* [Verilen Görev 1]: Seçilen metindeki "Ben bir kere daha İsrail devletine, Hükümetine ve İsrail halkına çok teşekkür ediyorum." cümlesini İngilizceye çevirin.
* [Verilen Görev 2]: Seçilen metnin "Eli Cohen, bugün" ifadesinden başlayıp "sonuçlarını ele aldık." ifadesine kadar (bu ifade dahil) olan bölümünü, "Kahramanmaraş’a" yerine "Hatay’a" koyarak düzenleyip yeniden yazın.
* [Verilen Görev 3]: Seçilen metne göre Eli Cohen'in bu ziyaretteki temel amacı nedir?

* [Seçilen Metin]:
═══

Eli Cohen, bugün Cumhurbaşkanımız tarafından da kabul edilecek ve daha sonra kendisi Kahramanmaraş’a giderek oradaki İsrailli ekiplerin ve sahra hastanesinin faaliyetlerini de yerinde görmüş olacak.

Ben bir kere daha İsrail devletine, Hükümetine ve İsrail halkına çok teşekkür ediyorum.

Bu ziyaretleri için de Eli Cohen’e çok teşekkür ederek sözü kendisine bırakmak istiyorum.

İSRAİL DIŞİŞLERİ BAKANI ELİ COHEN- [Simultane Tercüme] Bugün ilk defa sevgili dostum Dışişleri Bakanı Sayın Mevlüt Çavuşoğlu’yla bir araya gelme fırsatım oldu. Bu ziyarette Türkiye’nin geçtiğimiz hafta yaşadığı deprem felaketinin sonuçlarını ele aldık.

Temel amacım; İsrail’in Türkiye’yle dayanışmasını göstermek olsa da, bu toplantıdan yararlanarak iki ülke arasındaki ilişkileri de değerlendirme fırsatımız oldu. Bu ilişkiler son yıl içerisinde gerçekten çok daha iyi bir noktaya geldi.

═══

* [Veri Kümesi İçeriği]:
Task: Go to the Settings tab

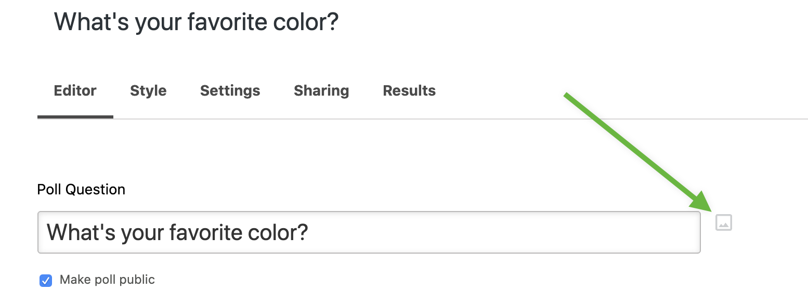Action: click(230, 91)

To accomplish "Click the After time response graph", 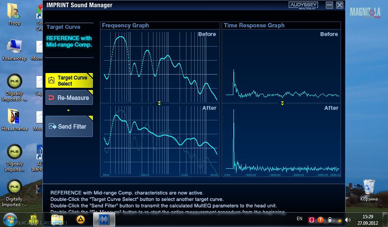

═══

* [Görev Çözümü 1]: Once again, I sincerely thank the State of Israel, its Government and the people of Israel.

* [Görev Çözümü 2]:
Eli Cohen, bugün Cumhurbaşkanımız tarafından da kabul edilecek ve daha sonra kendisi Hatay’a giderek oradaki İsrailli ekiplerin ve sahra hastanesinin faaliyetlerini de yerinde görmüş olacak.

Ben bir kere daha İsrail devletine, Hükümetine ve İsrail halkına çok teşekkür ediyorum.

Bu ziyaretleri için de Eli Cohen’e çok teşekkür ederek sözü kendisine bırakmak istiyorum.

İSRAİL DIŞİŞLERİ BAKANI ELİ COHEN- [Simultane Tercüme] Bugün ilk defa sevgili dostum Dışişleri Bakanı Sayın Mevlüt Çavuşoğlu’yla bir araya gelme fırsatım oldu. Bu ziyarette Türkiye’nin geçtiğimiz hafta yaşadığı deprem felaketinin sonuçlarını ele aldık.

* [Görev Çözümü 3]: İsrail’in Türkiye’yle dayanışmasını göstermek.